• Data provided
========================================
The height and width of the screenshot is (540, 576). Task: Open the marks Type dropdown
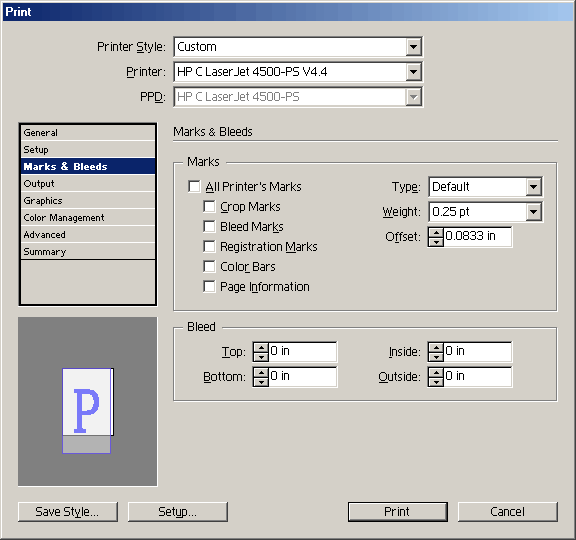(x=533, y=187)
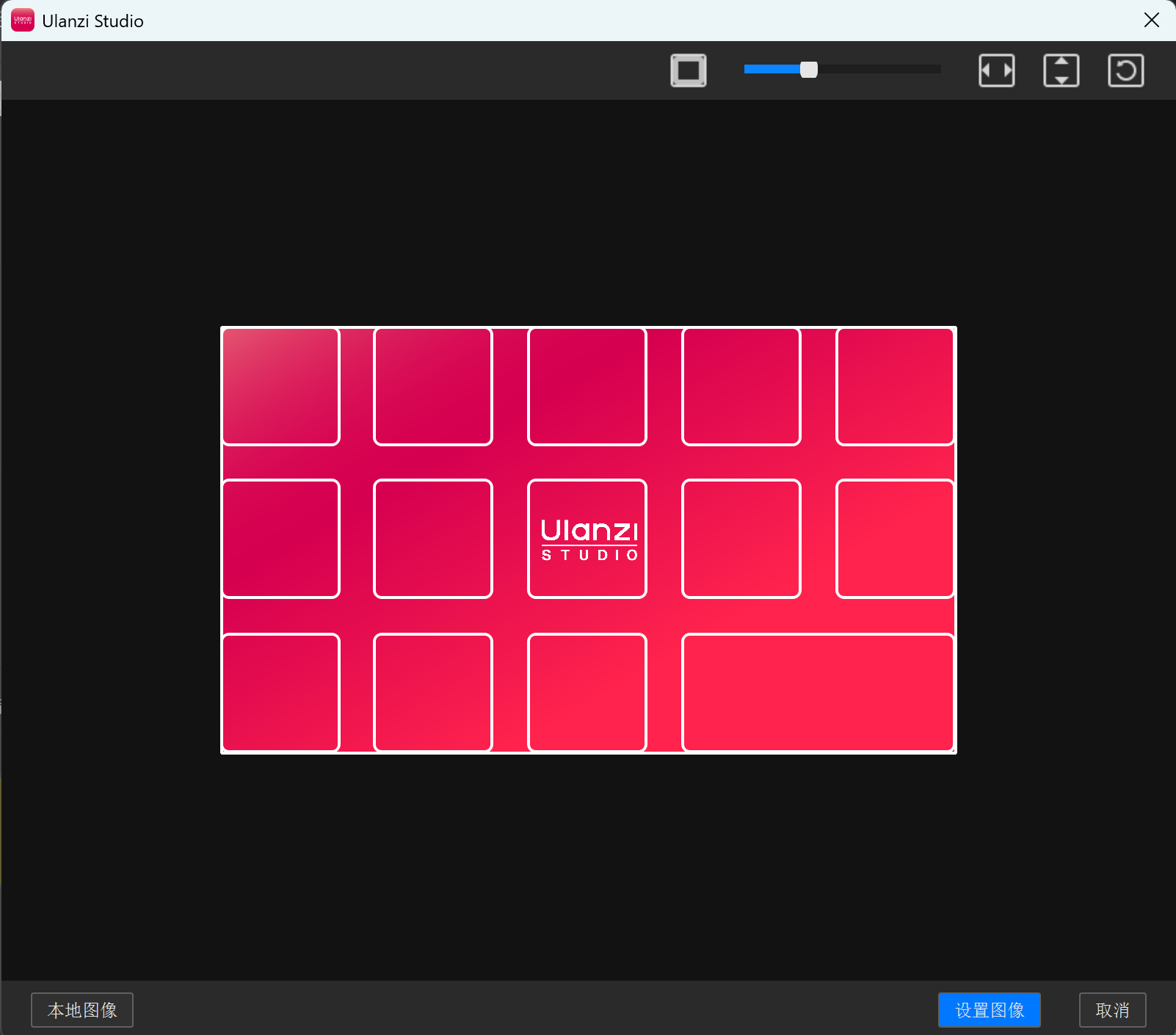Click the tile directly below the logo tile

pos(587,692)
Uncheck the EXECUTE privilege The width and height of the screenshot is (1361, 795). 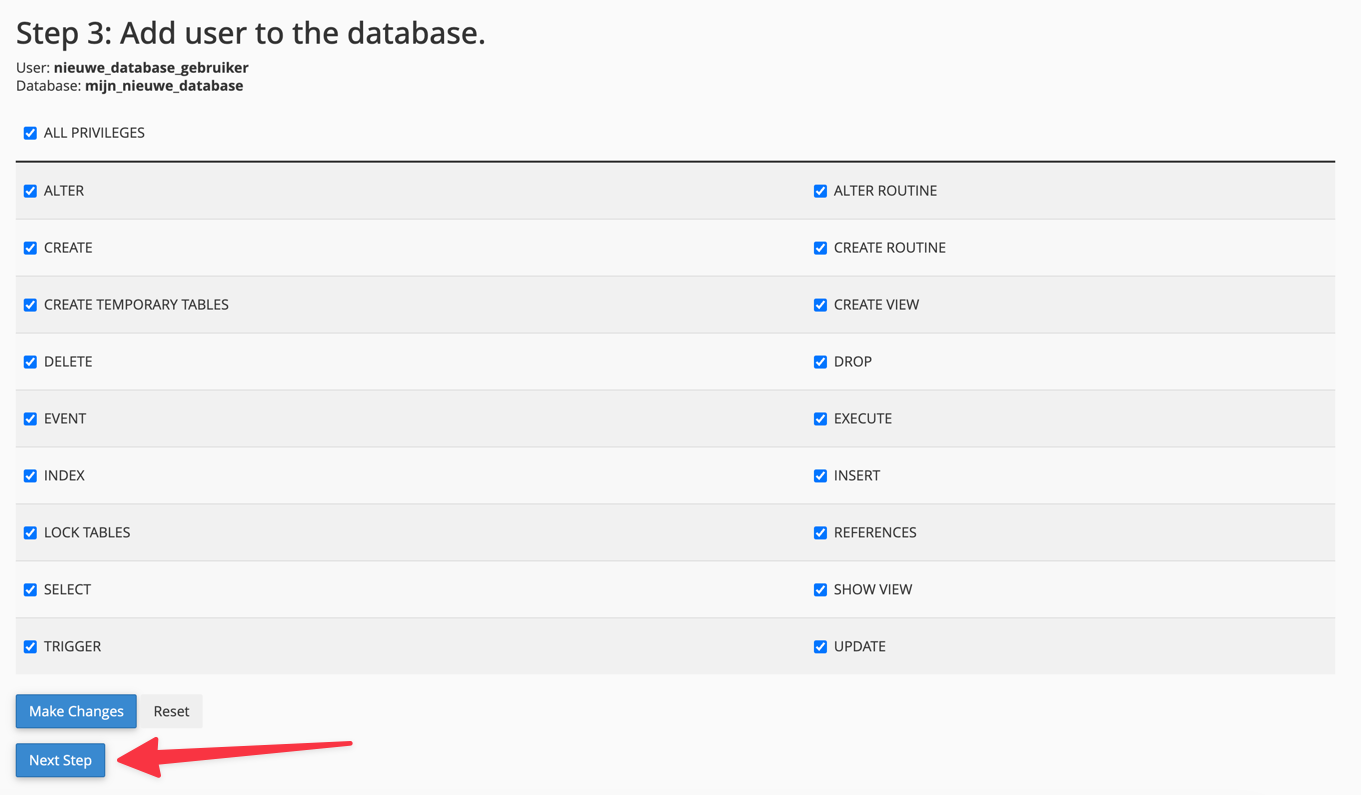(x=820, y=419)
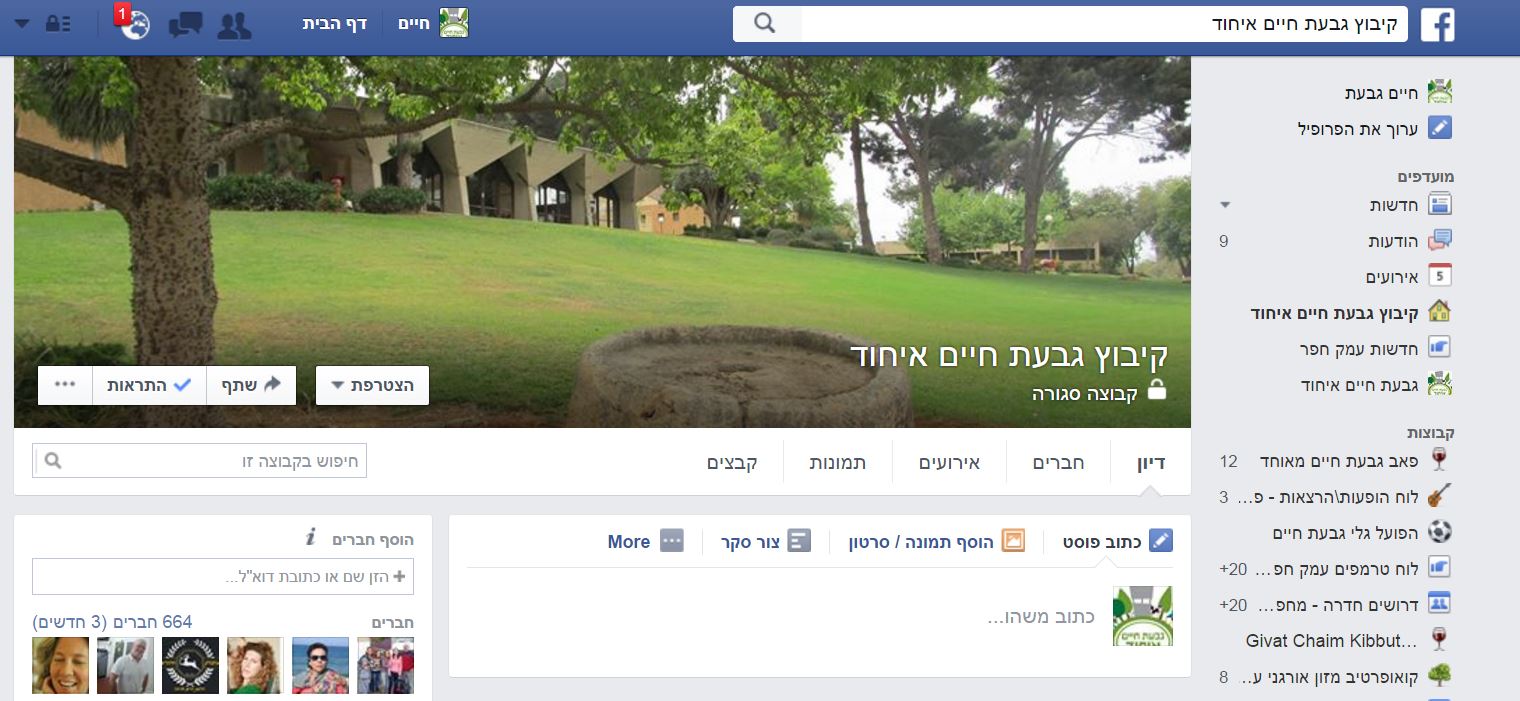Viewport: 1520px width, 701px height.
Task: Expand the הצטרפת joined dropdown
Action: (x=372, y=385)
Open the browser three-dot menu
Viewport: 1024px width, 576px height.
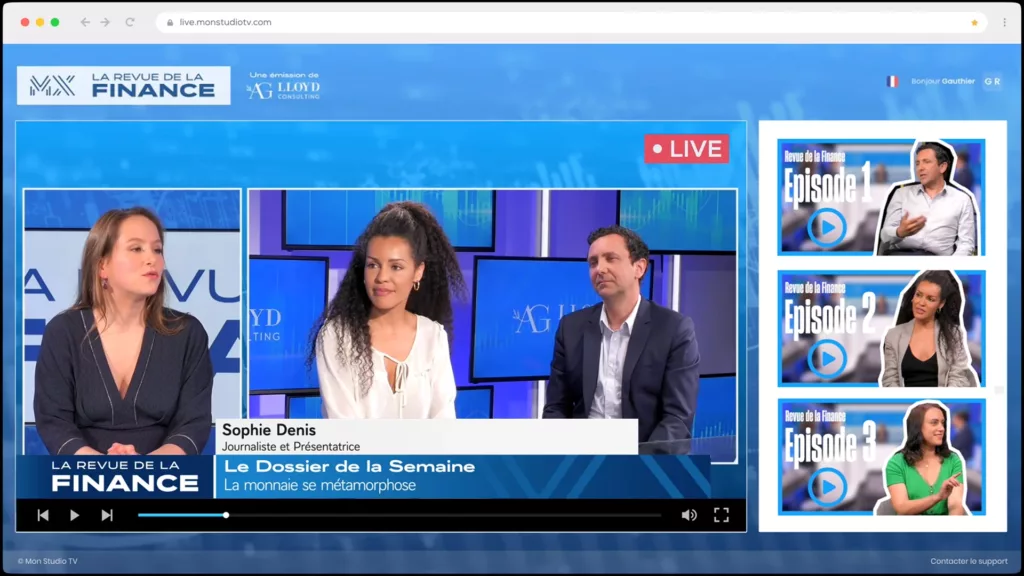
========================================
• What the exercise asks
Quote only the lines that start at the line holding "Open the browser three-dot menu" and end at the last line of the entries, including both of those lines, and omit every picture.

• Answer area
Open the browser three-dot menu
Viewport: 1024px width, 576px height.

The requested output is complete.